## Your objective
Pictures aside, copy exactly each line from the one that holds "Click the magnifier search icon" through the last line of the records below.

○ ○ ○ ○

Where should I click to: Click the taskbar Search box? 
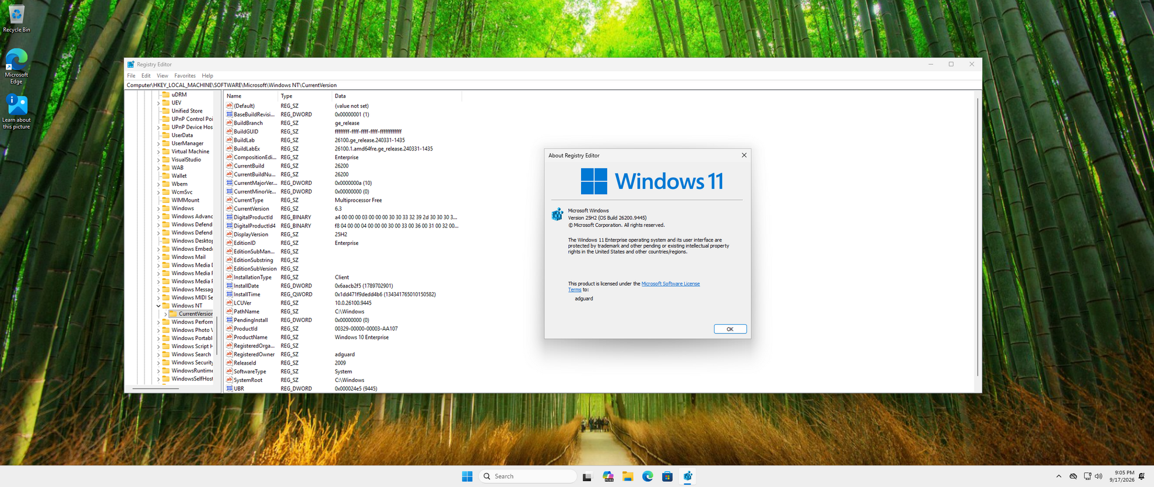pyautogui.click(x=527, y=477)
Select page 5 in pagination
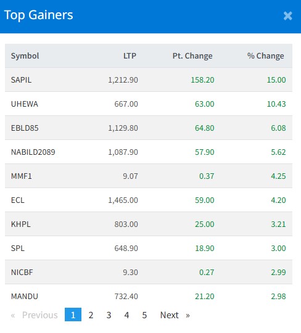 coord(144,315)
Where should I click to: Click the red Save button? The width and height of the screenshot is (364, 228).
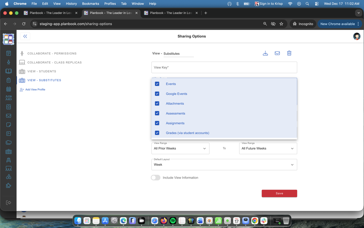279,193
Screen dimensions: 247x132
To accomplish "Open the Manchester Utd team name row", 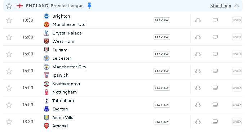I will tap(65, 24).
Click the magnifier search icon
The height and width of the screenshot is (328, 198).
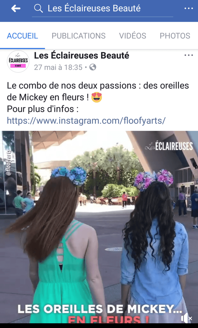38,8
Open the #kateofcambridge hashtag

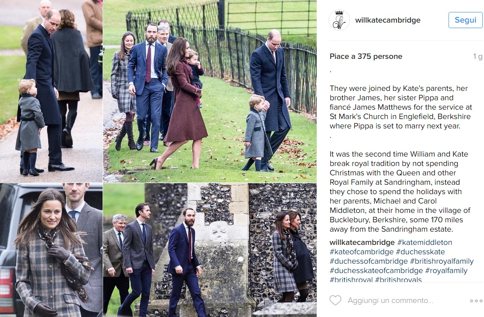click(362, 252)
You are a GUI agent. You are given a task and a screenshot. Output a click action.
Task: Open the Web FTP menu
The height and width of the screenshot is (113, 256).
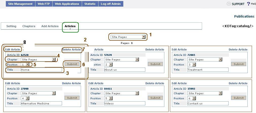44,4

○ ○ ○ ○

## Reply
Click the magnifier search icon
The height and width of the screenshot is (328, 198).
38,8
Open the #kateofcambridge hashtag

click(362, 252)
You are a GUI agent. You are given a task and a screenshot. Output a click action.
Task: Open the Web FTP menu
The height and width of the screenshot is (113, 256).
44,4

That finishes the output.